Baru sehari diberlakukan, pemerintah Somalia akhirnya mencabut surat perintah larangan beroperasi empat media yang dinilai bias dalam memberitakan pertikaian yang terjadi di Somalia.
Hal tersebut diungkapkan oleh pemilik empat media yang dilarang yaitu al-Jazeera, Shabelle Media Network, HornAfrik Media dan radio Quran IQK.
Perintah penutupan keempat media hari Senin kemarin, dikritik dan diprotes oleh organisasi-organisasi media massa lokal dan asing. Mereka menyatakan tindakan pelarangan itu tidak demokratis.
Para eksekutif media bersangkutan melakukan pertemuan yang cukup panjang dengan pemerintah Somalia pada hari Selasa, sebelum mengumumkan bahwa mereka bisa kembali beroperasi.
Ali Iman Sharmarke, salah seorang pemilik media penyiaran HornAfrik mengatakan, "Pemerintah membatalkan larangan. Organisasi media internasional dan organisasi internasional lainnya, terutama yang bergerak dalam bidang perlindungan media, berperan besar dalam pembatalan larangan ini."
Larangan beroperasi terhadap empat media itu dikeluarkan pemerintah Somalia, menyusul penerapan status darurat sipil setelah pasukan militer Ethiopia berhasil menumbangkan kekuatan pejuang Mahkamah Islamiyah dalam pertempuran selama berminggu-minggu.
Direktur International Federation of Journalists wilayah Afrika, Gabriel Baglo menyatakan, "Menutup kantor media massa non pemerintah adalah cara yang paling buruk dalam upaya rekonsiliasi rakyat Somalia dan membebaskan negeri ini dari kekacauan yang panjang."

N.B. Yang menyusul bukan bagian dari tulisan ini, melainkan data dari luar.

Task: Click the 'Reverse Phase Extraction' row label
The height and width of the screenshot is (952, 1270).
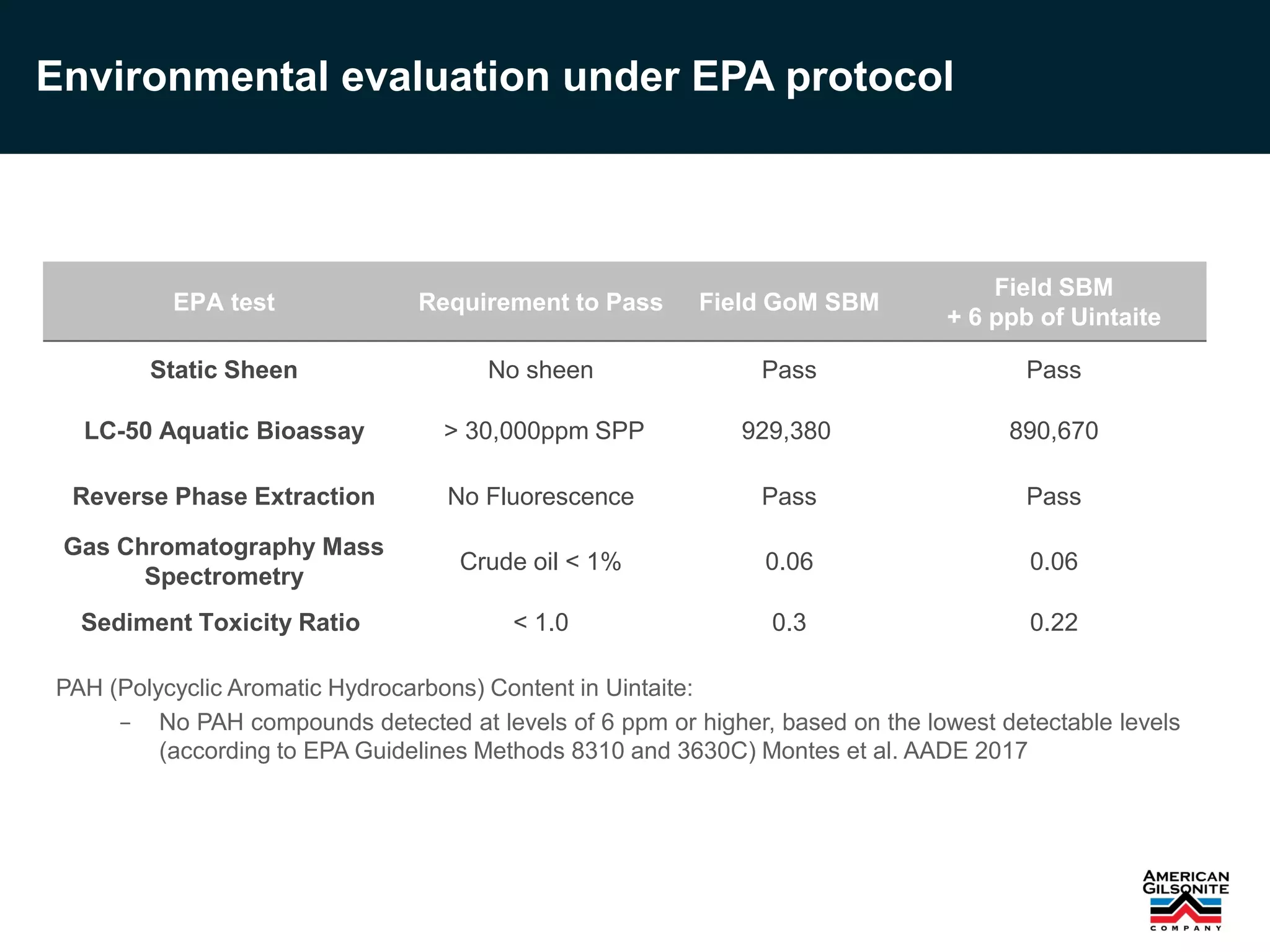Action: click(224, 496)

Situasi Terakhir di Somalia
Sementara Ethiopia bermaksud menarik pasukannya dalam minggu-minggu ini, sejumlah diplomat mengkhawatirkan situasi keamanan yang akan melemahkan pemerintahan transisi. Mereka meminta agar dikirim pasukan penjaga perdamaian dari Uni Afrika.
Dalam keterangan pers bersama antara PM Ethiopia, Meles Zenawi dan Presiden Kenya yang juga mengetuai lembaga regional Afrika Timur, Mwai Kibaki di Nairobi, mendesak penempatan pasukan perdamaian Uni Afrika di Somalia.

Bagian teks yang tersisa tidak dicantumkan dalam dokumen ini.